TEFAF MAASTRICHT 2023
From International Florence to the Eternal City: cultural pathways between the 18th and 19th centuries
The Galleria Walter Padovani will participate in TEFAF Maastricht as usual, presenting a selection of works of the 18th and 19th centuries that showcase Rome and Florence with their coexistence between different stylistic and cultural trends.
Following a chronological order, the cosmopolitan appeal of Florence is eloquently expressed here by a terracotta bust of Sir Horace Mann (1706-1786), an English diplomat at the Tuscan court who settled in the city from the fourth decade of the 1700s.

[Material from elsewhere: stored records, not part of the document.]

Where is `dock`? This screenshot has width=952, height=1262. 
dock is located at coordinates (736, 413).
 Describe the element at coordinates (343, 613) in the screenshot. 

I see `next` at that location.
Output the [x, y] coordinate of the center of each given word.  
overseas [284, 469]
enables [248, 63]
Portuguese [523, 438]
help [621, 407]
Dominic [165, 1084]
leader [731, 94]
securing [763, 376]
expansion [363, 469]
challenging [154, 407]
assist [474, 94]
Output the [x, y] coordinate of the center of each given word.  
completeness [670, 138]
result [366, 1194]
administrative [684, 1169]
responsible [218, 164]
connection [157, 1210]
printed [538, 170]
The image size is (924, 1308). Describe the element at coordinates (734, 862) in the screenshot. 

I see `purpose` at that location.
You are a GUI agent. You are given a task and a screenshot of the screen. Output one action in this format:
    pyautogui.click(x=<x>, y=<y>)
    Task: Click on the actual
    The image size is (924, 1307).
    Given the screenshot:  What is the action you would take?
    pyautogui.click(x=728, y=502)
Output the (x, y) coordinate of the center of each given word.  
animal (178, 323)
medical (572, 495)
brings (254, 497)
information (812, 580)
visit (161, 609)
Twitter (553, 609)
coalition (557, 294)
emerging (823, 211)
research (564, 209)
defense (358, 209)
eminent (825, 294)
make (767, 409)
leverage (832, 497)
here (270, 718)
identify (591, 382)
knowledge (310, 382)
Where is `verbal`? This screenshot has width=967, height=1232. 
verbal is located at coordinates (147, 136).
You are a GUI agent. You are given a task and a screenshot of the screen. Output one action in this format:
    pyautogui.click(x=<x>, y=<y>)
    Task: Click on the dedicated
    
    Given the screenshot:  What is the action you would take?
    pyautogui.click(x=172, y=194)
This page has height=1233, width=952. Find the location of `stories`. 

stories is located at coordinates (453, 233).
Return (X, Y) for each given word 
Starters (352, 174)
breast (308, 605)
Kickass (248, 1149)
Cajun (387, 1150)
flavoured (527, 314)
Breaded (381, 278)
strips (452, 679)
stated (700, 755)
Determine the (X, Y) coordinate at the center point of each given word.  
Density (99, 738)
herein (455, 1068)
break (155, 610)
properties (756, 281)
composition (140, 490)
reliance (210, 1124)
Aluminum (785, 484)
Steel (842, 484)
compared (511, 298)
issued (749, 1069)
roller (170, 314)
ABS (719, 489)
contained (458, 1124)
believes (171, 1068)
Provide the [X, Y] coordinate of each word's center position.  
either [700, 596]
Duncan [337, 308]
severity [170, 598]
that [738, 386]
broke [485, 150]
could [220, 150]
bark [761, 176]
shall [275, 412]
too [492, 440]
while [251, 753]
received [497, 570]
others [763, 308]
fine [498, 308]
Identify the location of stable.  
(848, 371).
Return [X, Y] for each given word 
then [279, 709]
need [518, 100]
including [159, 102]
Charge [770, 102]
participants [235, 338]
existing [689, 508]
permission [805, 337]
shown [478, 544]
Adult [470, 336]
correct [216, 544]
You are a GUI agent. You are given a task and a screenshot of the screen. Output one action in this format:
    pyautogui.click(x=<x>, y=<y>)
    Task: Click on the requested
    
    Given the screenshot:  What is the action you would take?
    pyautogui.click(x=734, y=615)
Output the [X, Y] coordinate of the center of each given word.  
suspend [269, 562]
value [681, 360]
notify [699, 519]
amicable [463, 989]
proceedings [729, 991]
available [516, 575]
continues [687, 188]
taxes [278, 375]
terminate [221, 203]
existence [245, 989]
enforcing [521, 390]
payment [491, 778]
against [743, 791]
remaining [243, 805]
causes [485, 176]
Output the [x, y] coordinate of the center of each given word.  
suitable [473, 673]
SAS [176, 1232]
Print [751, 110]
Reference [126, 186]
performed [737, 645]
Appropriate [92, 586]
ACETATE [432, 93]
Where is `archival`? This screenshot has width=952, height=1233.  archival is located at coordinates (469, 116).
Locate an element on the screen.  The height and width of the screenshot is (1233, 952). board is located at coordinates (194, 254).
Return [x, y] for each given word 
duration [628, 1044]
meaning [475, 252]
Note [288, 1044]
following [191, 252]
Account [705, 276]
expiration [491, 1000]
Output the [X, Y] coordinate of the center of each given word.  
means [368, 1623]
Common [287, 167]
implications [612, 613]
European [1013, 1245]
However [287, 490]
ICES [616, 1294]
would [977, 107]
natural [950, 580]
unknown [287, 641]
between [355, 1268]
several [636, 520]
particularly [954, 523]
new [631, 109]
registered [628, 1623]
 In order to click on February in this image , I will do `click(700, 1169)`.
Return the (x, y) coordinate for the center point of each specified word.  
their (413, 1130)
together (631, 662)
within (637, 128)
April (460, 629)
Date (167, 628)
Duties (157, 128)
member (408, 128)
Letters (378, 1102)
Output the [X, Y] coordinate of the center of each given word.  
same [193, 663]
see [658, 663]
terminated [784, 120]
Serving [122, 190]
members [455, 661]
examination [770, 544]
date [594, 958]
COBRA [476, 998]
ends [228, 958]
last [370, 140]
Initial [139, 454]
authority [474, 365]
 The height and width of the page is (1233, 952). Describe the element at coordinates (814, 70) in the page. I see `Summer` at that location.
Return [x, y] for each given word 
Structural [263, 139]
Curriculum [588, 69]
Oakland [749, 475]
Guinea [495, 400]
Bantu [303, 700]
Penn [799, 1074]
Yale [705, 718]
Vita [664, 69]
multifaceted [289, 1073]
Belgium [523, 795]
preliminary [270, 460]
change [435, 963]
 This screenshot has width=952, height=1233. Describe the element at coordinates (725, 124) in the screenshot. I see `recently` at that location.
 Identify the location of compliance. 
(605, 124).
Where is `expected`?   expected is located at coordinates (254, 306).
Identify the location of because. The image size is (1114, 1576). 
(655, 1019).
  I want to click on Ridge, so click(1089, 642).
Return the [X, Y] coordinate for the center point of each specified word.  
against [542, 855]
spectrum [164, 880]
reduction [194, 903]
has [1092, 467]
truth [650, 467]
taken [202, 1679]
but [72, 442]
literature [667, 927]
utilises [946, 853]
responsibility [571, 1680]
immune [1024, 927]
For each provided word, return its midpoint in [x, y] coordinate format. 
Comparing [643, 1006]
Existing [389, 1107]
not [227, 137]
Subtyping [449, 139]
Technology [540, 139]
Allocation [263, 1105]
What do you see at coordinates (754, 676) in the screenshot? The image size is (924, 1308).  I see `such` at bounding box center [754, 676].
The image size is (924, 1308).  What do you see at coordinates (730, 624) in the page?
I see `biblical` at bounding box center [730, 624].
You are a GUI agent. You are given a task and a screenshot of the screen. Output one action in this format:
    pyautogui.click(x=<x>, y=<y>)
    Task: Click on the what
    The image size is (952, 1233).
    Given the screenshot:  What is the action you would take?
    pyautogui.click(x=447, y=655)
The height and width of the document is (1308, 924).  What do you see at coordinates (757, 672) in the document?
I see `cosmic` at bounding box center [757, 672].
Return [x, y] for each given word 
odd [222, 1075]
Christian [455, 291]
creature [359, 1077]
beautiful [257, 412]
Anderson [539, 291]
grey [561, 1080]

I made the acquaintance of Sir Mann, the English ambassador, who was the idol of Florence, very rich and with the most charming manners, full of spirit, taste and a great love for the Fine Arts.
With these words Giacomo Casanova (1725-1798) describes Mann in his memoirs.
The bust was recently displayed in the exhibition The Grand Tour, the Two Horaces and the Court of Florence (1740-1786), at Strawberry Hill (Twickenham; 24 May – 21 July 2022).
Moving on to the third decade of the 19th century, Florence now forms the setting for the naturalistic style and the related major revolution enacted by Lorenzo Bartolini (1777-1850), present here with a marble bust. The sitter is Countess Carlotta Barbolani di Montauto (1780 – 1846), a Florentine noblewoman and spokesperson for the wealthy and international clientele that the artist enjoyed: from the Bonaparte to the Demidoff family, to name just a couple.
Nicola Demidoff moved in 1822 to Palazzo San Clemente, owned at the time by Countess Barbolani.
This bust is mentioned in the list of the master’s most famous works drawn up by Elisio Schianta, a pupil of Bartolini: Madame la Contesse de Montau. He executed two portraits: one he sent to Paris, the other was acquired by Prince Demidoff, both executed by Bartolini.
Finally, we arrive in Rome, with two paintings by Bartolomeo Pinelli (1781-1835) that propose a folkloristic vision of Rome in the artist’s own day. The two subjects, The Popular Improviser and The Folk Dancer, present lively characters standing out against landscapes with Roman remains, offering a popular interpretation of that eternal charm emanating from antiquity.
The inquisitive eye of Pinelli, an eccentric figure who wandered the streets of the capital, notebook always in hand, gives us a real-life portrait of the customs and traditions of the Roman people of the time.
The events surrounding their provenance once again take us to foreign lands: they are connected to the Adolphus Hotel in Dallas, United States of America, where they arrived from a New York collection that originally owned four paintings by the artist. The other two were purchased in 1958 by the Municipality of Rome and are currently on display at the Museum of Rome, at Palazzo Braschi and the Museum of Trastevere.
As reported in a letter dated 19 November 1979, the two paintings were on display in the lobby of the Hotel, purchased by Leo F. Corrigan Jr in 1949 directly from the heirs of the founder, Adolphus Bush, a German beer magnate and philanthropist who had made his fortune in the United States.